The following recipe is an adaptation of Marcella Hazan’s Minestra di Sedano e Riso or rice and celery soup, from the Classic Italian Cookbook, 1980. I have replaced the celery with zucchini, given the continuing summer glut. The method of this soup is rather interesting, with half the zucchini pureed, adding a lovely green cremoso texture to this minestra/soup/risotto.

Minestra di Zucchini e Riso- Zucchini and Rice Soup.

Ingredients

  • 2-3 small zucchini, diced
  • 6 tablespoons EV Olive Oil
  • half small onion, finely chopped
  • 25 g butter
  • 200g rice, preferably Carnaroli or Vialone Nano
  • 500 ml of stock or one stock cube dissolved in the same quantity of water
  • 3 Tablespoons freshly grated Parmesan cheese
  • 2 tablespoons finely chopped parsley.

Method

  1. Wash the zucchini, finely dice,. Put the zucchini, olive oil and salt in a heavy base saucepan and add enough water to cover. Bring to a steady simmer, cover, and cook until the zucchini is tender. Turn off the heat.
  2. Put the chopped onion in a heavy based saucepan with the butter and saute over medium heat until pale gold but not browned.
  3. Add half the zucchini to the saucepan with the onion, using a slotted spoon.
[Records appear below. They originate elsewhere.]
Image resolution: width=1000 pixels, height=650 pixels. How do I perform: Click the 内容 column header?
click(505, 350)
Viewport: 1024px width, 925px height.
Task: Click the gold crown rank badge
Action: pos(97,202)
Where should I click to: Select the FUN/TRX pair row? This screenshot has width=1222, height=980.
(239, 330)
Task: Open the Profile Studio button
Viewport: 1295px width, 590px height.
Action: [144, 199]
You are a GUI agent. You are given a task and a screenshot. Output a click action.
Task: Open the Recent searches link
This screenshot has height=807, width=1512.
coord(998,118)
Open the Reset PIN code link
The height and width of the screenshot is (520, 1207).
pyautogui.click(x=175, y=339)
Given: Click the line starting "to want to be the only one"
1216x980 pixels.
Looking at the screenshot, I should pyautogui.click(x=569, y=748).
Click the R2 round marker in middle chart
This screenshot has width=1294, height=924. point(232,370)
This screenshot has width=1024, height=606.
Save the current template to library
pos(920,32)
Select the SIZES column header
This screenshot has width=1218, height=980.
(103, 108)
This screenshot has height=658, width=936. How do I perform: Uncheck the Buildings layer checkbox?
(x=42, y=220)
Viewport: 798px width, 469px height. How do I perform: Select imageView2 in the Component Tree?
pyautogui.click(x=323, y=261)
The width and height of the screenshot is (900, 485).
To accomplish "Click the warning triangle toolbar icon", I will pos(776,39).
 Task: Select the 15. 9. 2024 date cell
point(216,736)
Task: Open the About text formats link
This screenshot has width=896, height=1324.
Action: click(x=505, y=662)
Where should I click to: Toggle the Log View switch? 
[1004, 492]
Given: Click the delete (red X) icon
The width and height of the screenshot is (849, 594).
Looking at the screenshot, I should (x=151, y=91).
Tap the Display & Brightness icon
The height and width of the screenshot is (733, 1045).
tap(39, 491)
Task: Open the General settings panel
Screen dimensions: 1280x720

Saute for two or three minutes, stirring, the add the rice and stir it until well coated. Add all the broth.
  4. Puree the rest of the zucchini, including all its cooking liquid, with a stick blender. Add this puree to the saucepan containing the rice.
  5. Bring to a steady simmer, cover, and cook until the rice is tender but firm to the bite, around 15- 20 minutes. Watch and check that it doesn’t catch as some rice absorbs stock too quickly- you may need to add a little more to make it ‘all’onda’.
  6. Stir in the grated cheese, turn off the heat, add the parsley and mix. Serve at once! This dish should be eaten immediately before it turns too soft. Make it only just before you are ready to eat!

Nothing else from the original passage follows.